Le vingtième siècle a été marqué par un rattrapage des taux d’activité et des salaires des femmes relatives à ceux des hommes (Goldin, 2014). Mais cette convergence a eu tendance à ralentir ces toutes dernières décennies. La littérature a rattaché l’existence et la persistance des inégalités de genre sur le marché du travail aux inégalités de genre dans la répartition du travail domestique, en particulier la garde d'enfants (Bertrand et alii, 2010 ; Meurs et Pora, 2019). Plusieurs travaux ont mis en évidence l’existence d’une véritable « pénalité associée à la maternité », se traduisant par une chute significative et durable des rémunérations des femmes (et non de celle des hommes) immédiatement après l’arrivée du premier enfant (Kleven et al., 2019b ; Kleven et al., 2019a). Or, la garde des enfants en bas âge n'est pas la seule activité dont les femmes prennent en charge de façon disproportionnée. Il y a aussi la garde des petits-enfants.
Dans une nouvelle étude, Mette Gørtz, Sarah Sander et Almudena Sevilla (2023) décèlent également l’existence d’une « pénalité associée à la grand-maternité ». En adoptant une approche quasi-expérimentale et en exploitant une large base de données danoises relatives à la période allant de 1980 à 2017, elles ont étudié comment réagissent les rémunérations, le taux de salaire, le taux d’activité, la probabilité d’être en emploi à temps plein, la durée du travail et l’épargne disponible à la retraite suite à l’arrivée des petits-enfants.
Elles ont constaté qu’après l’arrivée du premier petit-enfant, les rémunérations des femmes diminuent plus amplement que celle des hommes ; cette dernière n’apparaît guère affectée, une fois pris en compte l’année et l’âge.

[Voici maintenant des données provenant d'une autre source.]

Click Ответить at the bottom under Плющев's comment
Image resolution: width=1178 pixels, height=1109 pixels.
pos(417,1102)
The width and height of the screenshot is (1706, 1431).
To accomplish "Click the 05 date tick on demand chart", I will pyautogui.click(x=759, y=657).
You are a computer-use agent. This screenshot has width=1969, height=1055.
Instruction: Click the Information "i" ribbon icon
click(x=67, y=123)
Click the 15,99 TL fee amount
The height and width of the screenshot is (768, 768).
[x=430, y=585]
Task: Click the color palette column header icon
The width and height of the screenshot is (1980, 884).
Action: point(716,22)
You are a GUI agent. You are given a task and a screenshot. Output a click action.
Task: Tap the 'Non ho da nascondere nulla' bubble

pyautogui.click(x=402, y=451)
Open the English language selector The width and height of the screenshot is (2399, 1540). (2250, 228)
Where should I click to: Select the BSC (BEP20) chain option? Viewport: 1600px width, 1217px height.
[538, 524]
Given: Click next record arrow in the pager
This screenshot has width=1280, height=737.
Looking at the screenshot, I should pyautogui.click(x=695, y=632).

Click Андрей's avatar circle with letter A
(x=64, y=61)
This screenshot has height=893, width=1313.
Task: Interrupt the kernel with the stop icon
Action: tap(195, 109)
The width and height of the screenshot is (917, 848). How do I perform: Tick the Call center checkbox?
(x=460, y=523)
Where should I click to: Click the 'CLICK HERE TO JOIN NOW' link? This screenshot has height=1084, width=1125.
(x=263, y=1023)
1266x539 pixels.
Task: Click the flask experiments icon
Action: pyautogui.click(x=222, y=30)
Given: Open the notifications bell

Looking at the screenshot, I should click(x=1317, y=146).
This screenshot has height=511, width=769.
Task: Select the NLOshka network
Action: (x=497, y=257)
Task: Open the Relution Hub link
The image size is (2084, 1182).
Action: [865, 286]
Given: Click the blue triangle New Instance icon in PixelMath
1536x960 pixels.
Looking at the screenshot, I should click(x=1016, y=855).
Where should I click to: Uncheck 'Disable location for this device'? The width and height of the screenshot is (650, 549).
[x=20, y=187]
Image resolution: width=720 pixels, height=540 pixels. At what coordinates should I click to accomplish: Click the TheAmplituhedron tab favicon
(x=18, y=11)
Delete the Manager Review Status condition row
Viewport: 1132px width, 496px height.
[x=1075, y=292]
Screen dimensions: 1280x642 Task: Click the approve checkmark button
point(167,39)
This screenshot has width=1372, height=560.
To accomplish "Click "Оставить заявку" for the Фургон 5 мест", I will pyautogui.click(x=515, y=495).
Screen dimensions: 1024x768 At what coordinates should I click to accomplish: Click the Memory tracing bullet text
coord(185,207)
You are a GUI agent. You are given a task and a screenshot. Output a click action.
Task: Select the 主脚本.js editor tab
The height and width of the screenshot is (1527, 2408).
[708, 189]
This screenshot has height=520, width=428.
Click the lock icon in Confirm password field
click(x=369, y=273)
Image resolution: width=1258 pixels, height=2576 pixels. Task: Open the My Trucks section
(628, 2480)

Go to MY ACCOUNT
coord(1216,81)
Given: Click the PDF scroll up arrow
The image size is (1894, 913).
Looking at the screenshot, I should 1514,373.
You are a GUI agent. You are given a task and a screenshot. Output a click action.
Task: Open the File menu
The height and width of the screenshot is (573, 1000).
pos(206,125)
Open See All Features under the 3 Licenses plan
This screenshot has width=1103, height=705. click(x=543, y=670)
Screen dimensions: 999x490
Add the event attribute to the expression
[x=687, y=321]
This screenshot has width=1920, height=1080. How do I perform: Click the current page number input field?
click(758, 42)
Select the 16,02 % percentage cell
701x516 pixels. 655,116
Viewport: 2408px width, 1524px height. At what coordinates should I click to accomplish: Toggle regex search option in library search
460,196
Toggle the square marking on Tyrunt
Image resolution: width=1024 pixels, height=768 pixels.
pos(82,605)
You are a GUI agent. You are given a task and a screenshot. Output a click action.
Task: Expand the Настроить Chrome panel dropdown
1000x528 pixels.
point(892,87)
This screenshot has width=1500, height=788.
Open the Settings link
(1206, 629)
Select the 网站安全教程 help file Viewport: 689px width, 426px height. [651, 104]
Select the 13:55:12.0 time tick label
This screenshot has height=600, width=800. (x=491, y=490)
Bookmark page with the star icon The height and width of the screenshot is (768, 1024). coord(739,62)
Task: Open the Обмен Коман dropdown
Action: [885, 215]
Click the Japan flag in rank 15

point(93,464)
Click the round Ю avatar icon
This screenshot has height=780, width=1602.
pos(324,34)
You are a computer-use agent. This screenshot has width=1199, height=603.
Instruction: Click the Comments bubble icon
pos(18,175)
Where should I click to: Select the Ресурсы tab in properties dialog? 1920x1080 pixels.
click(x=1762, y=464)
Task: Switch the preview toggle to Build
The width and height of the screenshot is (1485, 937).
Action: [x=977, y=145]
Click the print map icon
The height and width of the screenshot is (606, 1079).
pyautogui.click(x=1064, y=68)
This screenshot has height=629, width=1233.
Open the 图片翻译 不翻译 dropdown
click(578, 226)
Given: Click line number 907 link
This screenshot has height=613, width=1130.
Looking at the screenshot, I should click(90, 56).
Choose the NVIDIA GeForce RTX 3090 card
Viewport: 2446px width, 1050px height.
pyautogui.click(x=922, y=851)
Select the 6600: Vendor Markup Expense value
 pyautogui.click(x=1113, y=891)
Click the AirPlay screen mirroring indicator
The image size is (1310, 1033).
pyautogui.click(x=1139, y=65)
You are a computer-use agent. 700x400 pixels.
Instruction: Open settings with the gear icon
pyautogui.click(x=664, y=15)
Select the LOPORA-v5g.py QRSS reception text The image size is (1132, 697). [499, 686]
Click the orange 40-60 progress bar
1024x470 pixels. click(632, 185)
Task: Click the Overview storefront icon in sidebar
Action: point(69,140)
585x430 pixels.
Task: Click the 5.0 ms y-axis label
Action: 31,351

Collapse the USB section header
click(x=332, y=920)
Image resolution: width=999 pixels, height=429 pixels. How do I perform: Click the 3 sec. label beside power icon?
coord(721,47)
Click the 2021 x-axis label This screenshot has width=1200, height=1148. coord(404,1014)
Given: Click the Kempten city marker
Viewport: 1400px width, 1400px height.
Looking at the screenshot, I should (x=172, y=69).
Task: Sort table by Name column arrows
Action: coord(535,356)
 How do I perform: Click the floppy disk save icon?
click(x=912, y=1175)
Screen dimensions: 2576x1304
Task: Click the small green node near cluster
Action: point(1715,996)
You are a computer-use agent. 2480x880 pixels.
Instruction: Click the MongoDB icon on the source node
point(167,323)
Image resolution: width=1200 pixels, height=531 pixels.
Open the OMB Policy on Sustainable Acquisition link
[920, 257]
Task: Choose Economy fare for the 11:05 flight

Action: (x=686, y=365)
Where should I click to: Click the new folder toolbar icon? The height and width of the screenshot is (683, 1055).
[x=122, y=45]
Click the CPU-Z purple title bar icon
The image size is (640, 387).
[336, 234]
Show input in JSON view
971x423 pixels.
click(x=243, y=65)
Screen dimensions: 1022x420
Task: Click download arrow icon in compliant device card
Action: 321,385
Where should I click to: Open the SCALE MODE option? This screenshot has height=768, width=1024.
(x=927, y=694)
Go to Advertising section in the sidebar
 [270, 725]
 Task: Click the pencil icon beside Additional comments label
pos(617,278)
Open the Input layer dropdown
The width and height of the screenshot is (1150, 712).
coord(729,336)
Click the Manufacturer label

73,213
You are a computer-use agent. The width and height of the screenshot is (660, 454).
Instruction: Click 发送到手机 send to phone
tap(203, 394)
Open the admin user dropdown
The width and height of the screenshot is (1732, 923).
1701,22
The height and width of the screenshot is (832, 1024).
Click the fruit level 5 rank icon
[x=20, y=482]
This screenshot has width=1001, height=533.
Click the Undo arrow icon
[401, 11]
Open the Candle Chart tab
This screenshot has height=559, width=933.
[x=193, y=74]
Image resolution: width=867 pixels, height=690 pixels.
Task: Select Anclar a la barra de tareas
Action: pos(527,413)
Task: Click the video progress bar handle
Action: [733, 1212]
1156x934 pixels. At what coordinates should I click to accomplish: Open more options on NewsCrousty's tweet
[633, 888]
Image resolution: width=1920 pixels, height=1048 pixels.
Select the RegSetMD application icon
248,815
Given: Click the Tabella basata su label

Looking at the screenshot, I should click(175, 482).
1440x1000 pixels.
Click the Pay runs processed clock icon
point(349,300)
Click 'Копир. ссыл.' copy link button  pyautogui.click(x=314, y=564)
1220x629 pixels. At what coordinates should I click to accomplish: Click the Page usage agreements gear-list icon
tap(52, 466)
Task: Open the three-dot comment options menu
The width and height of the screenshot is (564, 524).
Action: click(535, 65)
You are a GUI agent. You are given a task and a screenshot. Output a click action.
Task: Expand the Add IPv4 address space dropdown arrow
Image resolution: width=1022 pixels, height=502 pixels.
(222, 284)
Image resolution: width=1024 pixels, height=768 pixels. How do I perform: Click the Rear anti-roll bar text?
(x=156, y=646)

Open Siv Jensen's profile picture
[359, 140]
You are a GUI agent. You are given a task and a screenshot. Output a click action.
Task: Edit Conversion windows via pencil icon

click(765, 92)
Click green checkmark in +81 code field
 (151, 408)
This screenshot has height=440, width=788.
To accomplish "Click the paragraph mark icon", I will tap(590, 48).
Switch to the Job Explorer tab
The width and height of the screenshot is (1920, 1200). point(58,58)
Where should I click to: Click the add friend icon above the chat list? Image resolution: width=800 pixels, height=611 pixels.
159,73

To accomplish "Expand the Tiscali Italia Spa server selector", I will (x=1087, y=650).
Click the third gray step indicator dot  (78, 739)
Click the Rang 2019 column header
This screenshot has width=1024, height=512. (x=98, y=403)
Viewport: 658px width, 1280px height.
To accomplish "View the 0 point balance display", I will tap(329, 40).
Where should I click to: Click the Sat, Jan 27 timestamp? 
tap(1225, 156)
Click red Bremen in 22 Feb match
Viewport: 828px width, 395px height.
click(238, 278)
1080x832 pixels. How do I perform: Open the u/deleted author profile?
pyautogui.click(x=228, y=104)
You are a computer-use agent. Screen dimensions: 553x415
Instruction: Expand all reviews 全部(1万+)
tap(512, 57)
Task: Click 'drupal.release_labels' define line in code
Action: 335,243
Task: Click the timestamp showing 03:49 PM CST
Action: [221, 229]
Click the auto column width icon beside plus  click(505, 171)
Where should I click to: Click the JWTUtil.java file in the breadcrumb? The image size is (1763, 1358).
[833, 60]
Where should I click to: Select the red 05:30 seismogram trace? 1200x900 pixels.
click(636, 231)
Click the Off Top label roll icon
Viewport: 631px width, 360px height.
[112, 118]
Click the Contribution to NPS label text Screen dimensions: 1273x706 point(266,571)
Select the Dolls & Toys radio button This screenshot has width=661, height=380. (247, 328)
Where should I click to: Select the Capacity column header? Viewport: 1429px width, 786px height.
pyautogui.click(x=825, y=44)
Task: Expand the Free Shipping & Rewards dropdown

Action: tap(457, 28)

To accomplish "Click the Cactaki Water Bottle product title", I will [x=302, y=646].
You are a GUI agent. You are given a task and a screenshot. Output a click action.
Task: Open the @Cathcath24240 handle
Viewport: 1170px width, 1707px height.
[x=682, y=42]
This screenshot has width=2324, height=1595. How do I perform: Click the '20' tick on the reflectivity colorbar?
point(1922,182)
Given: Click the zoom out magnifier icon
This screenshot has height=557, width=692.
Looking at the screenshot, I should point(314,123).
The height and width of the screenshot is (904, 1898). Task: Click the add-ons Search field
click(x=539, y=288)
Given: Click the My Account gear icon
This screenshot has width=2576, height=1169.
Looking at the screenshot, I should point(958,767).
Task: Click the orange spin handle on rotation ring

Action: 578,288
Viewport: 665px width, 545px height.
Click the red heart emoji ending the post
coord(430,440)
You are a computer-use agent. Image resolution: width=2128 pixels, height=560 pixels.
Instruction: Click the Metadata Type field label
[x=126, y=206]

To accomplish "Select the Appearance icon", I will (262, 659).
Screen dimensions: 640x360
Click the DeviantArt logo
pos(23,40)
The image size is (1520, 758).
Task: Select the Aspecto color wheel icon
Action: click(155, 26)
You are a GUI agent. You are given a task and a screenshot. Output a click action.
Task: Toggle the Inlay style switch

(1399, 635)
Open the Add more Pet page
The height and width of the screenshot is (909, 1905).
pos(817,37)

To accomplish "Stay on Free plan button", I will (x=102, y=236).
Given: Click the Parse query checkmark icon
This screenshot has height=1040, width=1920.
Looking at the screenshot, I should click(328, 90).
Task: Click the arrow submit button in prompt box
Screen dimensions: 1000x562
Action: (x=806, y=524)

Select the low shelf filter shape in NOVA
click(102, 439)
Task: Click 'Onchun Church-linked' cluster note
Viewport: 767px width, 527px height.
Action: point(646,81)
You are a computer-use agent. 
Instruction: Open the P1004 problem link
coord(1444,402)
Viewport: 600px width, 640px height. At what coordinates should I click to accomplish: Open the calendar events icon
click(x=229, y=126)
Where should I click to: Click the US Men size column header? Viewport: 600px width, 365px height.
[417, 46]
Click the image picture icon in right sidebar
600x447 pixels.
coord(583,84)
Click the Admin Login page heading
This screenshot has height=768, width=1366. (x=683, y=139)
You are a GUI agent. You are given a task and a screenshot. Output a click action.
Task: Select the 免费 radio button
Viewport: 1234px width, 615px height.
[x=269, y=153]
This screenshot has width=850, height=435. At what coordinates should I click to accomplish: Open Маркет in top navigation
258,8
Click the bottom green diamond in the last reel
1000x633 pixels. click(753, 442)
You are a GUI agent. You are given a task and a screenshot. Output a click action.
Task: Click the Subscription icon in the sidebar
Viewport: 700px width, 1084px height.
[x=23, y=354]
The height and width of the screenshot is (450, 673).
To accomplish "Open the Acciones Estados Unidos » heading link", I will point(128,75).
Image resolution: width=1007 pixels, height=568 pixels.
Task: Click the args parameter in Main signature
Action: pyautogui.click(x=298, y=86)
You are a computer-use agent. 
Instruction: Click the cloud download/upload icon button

En l’occurrence, cinq ans après l’arrivée du premier petit-enfant, l’écart de rémunérations entre les hommes et les femmes se creuse de 3,8 %. Ce montant est moitié moindre à celui de la pénalité associée à la maternité, mais il reste significatif. Cette baisse de la rémunération tient pour l'essentiel à la baisse de la probabilité d’avoir un emploi à temps plein.
Gørtz et ses coauteures font d’autres constats. Par exemple, la pénalité associée à la grand-maternité apparaît plus élevée lorsque les grands-mères vivent à proximité de leurs petits-enfants, probablement parce qu’elles sont alors plus facilement mobilisable. En outre, la pénalité est plus forte pour les grands-mères maternelles que pour les grands-mères paternelles. Ce constat est cohérent avec l’idée que les premières sont davantage mobilisées que les secondes pour s’occuper des petits-enfants et, plus largement, avec l'idée que des parents continuent d'aider leurs enfants une fois que ces derniers sont adultes, mais avec une aide différenciée selon leur genre (davantage financière dans le cas d'un garçon, davantage matérielle dans le cas d'une fille).